Should these lines ever be published I wish to make known to the world the great courage, devotion, and constant watchfulness of Captain John T. Myers, of the marine corps. We will owe to him our lives and the lives of our loved ones if we are ever rescued. His bravery and endurance will, if he survives, mark him for high command some day. While all the officers here have acted well, yet he is head and shoulders above them in coolness and decision, and all the other nationalities come to him for advice and counsel.
He is well seconded here by ex-Lieutenant Herbert G. Squiers, Seventh United States Cavalry, who is first secretary of legation. Had Mr. Squiers been minister, we would never have been in our present terrible situation, for he realized the appalling nature of the threatened outbreak while the ministers pooh-poohed it. As he could not of his own initiative order up troops in time, he laid in abundant stores of rice and other eatables, and bought up all the wagons and ammunition purchasable.
HERBERT G. SQUIERS
First Secretary, United States Legation, Peking
The blind trust the ministers (with the exception perhaps of M. Pichon) placed in the promises of the tsung-li-yamen, in the face of the daily increasing riots and murder, is an instance of childlike simplicity which I trust they may never have an opportunity to repeat elsewhere. The entire community here, of civilians and military alike, condemn them as a set of incompetents.
They now, of course, all see their mistake in being fooled by the tsung-li-yamen, and prevented from bringing a sufficient force here until the railroad was destroyed and hordes of fierce Kansu ruffians placed in the way of advancing relief.
The marines of the Newark and Oregon, of which we have fifty, that compose the entire American force, are a sturdy lot of courageous, devoted men. Sober, intelligent, cheerful, enduring, all of them are as brave as lions. Sergeant Walker alone, at the South cathedral, killed seven of the Boxers.

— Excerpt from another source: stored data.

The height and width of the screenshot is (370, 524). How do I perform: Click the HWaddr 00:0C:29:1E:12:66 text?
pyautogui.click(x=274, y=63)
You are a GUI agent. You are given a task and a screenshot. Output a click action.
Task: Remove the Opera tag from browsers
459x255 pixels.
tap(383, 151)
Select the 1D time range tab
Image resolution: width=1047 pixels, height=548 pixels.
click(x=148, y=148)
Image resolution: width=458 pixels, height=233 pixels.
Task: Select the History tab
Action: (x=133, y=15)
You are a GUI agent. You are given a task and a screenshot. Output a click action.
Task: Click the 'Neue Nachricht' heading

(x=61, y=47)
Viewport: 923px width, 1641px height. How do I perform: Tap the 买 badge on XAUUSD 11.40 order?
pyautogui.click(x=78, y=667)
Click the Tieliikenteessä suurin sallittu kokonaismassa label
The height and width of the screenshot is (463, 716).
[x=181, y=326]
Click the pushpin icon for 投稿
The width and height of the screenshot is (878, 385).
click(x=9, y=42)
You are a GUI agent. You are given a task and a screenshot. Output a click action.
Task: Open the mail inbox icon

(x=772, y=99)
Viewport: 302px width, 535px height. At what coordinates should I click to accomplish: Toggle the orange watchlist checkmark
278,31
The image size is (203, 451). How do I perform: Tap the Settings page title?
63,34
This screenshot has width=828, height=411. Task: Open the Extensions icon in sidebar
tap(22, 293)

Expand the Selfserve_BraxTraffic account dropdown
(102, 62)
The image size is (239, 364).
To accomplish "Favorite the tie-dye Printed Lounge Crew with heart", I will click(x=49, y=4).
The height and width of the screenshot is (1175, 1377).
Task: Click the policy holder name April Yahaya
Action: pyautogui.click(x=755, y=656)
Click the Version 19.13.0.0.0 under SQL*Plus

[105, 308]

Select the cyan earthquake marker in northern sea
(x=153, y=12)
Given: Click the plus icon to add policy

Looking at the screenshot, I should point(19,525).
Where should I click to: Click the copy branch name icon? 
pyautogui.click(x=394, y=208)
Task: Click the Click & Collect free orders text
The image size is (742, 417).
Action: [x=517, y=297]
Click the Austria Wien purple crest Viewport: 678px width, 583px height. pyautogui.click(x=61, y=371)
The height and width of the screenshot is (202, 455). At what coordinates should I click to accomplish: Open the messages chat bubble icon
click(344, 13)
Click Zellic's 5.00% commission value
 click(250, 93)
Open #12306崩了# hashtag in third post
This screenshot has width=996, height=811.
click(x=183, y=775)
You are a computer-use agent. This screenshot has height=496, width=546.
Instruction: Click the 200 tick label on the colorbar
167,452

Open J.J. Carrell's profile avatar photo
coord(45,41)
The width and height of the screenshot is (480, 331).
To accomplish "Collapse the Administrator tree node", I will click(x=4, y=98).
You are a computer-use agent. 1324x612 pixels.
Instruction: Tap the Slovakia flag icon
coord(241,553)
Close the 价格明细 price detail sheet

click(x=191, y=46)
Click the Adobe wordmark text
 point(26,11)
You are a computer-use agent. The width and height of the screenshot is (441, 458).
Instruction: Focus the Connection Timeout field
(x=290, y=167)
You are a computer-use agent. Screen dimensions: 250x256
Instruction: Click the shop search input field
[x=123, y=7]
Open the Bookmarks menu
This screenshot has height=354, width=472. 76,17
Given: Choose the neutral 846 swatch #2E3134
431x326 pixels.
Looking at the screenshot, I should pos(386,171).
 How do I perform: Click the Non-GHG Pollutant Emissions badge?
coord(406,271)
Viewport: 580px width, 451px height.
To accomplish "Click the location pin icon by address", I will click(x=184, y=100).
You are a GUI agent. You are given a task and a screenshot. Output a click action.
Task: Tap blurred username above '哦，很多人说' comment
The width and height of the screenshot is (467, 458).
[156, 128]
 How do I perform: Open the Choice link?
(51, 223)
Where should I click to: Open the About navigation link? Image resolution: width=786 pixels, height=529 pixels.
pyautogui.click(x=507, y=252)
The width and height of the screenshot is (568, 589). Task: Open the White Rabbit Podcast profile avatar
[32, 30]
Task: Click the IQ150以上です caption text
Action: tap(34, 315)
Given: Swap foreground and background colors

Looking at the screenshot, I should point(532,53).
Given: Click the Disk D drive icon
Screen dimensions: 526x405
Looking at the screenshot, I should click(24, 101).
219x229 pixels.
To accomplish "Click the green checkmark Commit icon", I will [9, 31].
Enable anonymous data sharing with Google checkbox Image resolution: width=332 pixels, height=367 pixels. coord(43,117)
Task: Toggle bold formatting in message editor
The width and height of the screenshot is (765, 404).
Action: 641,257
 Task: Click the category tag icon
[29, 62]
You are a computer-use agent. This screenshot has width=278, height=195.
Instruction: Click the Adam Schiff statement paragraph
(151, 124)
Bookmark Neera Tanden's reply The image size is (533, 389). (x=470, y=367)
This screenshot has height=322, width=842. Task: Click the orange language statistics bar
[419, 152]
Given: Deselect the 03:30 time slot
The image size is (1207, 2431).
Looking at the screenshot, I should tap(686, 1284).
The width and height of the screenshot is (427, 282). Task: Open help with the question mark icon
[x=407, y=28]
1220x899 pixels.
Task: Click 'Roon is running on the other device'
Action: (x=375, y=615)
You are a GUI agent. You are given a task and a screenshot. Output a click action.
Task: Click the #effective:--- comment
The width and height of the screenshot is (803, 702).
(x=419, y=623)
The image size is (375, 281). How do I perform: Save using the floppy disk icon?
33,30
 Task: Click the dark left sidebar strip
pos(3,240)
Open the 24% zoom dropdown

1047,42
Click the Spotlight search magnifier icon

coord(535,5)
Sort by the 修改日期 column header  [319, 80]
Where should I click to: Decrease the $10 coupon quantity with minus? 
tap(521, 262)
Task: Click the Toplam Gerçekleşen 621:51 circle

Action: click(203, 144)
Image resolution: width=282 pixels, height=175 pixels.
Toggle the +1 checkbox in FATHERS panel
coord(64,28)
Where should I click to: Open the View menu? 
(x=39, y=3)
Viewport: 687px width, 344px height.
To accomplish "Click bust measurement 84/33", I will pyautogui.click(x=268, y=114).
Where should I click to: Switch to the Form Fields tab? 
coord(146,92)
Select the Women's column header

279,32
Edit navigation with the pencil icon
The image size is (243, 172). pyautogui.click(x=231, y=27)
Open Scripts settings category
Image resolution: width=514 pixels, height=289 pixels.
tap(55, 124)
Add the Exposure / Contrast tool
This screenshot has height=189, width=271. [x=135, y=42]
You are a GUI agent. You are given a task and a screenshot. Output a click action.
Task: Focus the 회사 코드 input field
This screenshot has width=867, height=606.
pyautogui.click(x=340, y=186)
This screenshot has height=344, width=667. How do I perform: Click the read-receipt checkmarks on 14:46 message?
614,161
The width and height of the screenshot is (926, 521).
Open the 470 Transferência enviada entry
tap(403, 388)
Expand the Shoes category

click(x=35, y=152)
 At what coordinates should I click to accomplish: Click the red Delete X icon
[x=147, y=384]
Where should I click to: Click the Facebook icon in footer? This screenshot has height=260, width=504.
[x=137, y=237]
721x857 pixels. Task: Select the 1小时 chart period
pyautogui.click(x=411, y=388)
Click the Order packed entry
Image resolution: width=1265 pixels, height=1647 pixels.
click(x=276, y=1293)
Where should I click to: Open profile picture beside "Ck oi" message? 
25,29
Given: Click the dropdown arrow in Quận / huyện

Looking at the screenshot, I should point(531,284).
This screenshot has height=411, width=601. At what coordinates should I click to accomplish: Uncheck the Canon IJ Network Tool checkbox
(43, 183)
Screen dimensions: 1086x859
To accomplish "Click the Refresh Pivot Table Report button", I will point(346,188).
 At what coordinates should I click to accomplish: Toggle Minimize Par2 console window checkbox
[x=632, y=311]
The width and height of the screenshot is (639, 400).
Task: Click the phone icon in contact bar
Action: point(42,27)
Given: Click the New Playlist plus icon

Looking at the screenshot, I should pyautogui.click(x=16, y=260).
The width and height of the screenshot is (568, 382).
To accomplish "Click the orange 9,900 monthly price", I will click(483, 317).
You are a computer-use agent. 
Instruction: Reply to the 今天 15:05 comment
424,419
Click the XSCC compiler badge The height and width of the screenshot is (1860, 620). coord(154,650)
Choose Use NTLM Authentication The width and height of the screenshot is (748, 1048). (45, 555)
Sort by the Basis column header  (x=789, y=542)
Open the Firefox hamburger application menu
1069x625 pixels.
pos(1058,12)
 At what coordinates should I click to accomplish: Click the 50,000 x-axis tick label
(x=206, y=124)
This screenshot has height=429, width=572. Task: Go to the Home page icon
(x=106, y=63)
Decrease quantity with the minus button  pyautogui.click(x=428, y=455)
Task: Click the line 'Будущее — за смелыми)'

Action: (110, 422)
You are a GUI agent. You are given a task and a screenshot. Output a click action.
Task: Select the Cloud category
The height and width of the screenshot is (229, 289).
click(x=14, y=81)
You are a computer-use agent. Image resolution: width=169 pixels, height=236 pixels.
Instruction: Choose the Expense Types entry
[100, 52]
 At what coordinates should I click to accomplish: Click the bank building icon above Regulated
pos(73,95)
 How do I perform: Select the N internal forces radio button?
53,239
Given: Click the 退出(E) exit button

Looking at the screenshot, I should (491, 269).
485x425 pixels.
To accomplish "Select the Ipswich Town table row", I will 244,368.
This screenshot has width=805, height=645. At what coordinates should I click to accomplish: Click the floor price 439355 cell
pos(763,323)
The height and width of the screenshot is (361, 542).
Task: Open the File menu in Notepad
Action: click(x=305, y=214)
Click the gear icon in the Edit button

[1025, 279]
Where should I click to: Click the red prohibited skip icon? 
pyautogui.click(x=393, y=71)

The district held by us is about a half-mile east and west on Legation street, and is guarded by blocking the streets at the Italian legation on the east and the Russian legation on the west. At each barricade there is placed a machine gun. A diagram of the ground held will be found on another page. June 19, yesterday, the tsung-li-yamen ministers (four of them) visited the English, Russian, and American legations, and begged the foreign ministers to persuade the relief guards that we hope are coming to our aid, to return, assuring them that from this time on the Chinese would prevent any further Boxer outrages on foreigners, and that legation premises should be safe. They also said the Empress was now sure that the Boxer movement was a menace to the government as well as the foreigners, and that the imperial troops would be ordered to shoot every Boxer on sight. As all the afternoon our sentinels on the city wall saw Boxers in full regalia going at pleasure among the native troops stationed about the ruined Chien Men, we know that the tsung-li-yamen’s words were, as usual, a pack of lies.
A messenger arrived yesterday from Tientsin from Mr. E. B. Drew, commissioner of customs, to Dr. Morrison, of the London Times, stating that the railroad had been destroyed in the rear of the relief column, and they were being driven back on Tientsin and away from us.